Al igual que los muladíes no son auténticos españoles, sino traidores que,
seducidos por un ideal foráneo, conspiran para destruir a la nación. Frente a
la auténtica España, ellos son la anti-España.
En este punto todo parece encaminarse, siguiendo a Ramiro de
Maeztu, hacia un tercer momento de extrema postración, caracterizado por la difusión
del socialismo y otras ideologías extranjeras que socavan los sentimientos
religiosos y siembran la discordia en el seno de un pueblo hasta entonces
unido. Pero Puy du Fou no se atreve a tanto. La guerra civil queda reducida a
un enfrentamiento entre hermanos a cuyas causas no se alude, aunque sí a una supuesta reconciliación y renacimiento que indudablemente advendrán en un futuro que fácilmente
los espectadores pueden identificar con un pasado no demasiado lejano. A buen
entendedor, ya se sabe. A estas alturas no es preciso señalar qué hermano
permaneció fiel al espíritu nacional y cuál lo traicionó; tampoco hace falta
decir que la pretendida reconciliación implicaba la previa expiación de la
culpa.
El pueblo, supuesto protagonista de esta historia de caídas
y renacimientos, se muestra en todo momento como un bloque unido y homogéneo,
que no sufre otros conflictos que los provocados desde el exterior por los
enemigos de la fe envidiosos de su grandeza, quienes en realidad solo se
convierten en peligrosos cuando consiguen atraer a sus ideas a las élites
intelectuales y políticas. Ni que decir tiene que se trata de una imagen
idealizada que nada tiene que ver con la historia real, esa en que los débiles padecen
opresión a manos de los fuertes; esa en que impera la jerarquía de la propiedad
y el poder; esa en la que hay jornaleros hambrientos y latifundistas ociosos;
esa en que existen la Inquisición y los estatutos de limpieza de sangre; esa
que, como señalan Adorno y Horkheimer, «se entreteje de sufrimientos reales»[3].

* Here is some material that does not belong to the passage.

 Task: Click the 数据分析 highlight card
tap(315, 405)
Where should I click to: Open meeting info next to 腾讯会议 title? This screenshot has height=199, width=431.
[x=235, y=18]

La finalidad de Maeztu, como la de toda la historia nacionalista surgida en el
siglo XIX, no es el conocimiento del pasado, sino suscitar una adhesión
emocional y acrítica a una patria a la que se debe amar, como a la madre, de
manera absoluta hasta el sacrificio de la vida, la ajena y la propia. Espectáculos
como este de Puy du Fou constituyen una poderosa arma en la actual guerra
cultural. En ellos se señala al musulmán, al extranjero y al traidor como
responsables de la pérdida de la patria y se evocan supuestas situaciones
similares del pasado, a fin de provocar que el pueblo sano, «la España que
madruga» reaccione y, como en ocasiones anteriores, expulse las toxinas que
consumen el espíritu de la nación. Tras el espectáculo no hay historia, sino
una ideología a la que cabe aplicar los términos con los que Roger Griffin
caracteriza al fascismo: «una forma palingenésica de ultranacionalismo
populista»[4].
El espectáculo puede ser deslumbrante. No faltará incluso
quien lo califique de grandioso. También lo eran los diseñados por Speer para
los congresos del Partido Nacionalsocialista.
[1] Maeztu,
Ramiro de (2005), Defensa de la Hispanidad, Madrid, Bibliotheca Homo Legens,
p. 173. (Primera edición 1934).
[2] Weber,
Eugen (2023) De campesinos a franceses. La modernización del mundo rural
(1870-1914), Taurus
[3] Horkheimer,
Max y Adorno Theodor W. (1998), Dialéctica de la Ilustración, Madrid,
Trotta, p. 93.
[4] Griffin,
Roger (2018), Fascismo. Una introducción a los estudios comparados sobre el
fascismo, Madrid, Alianza Editorial, p. 70.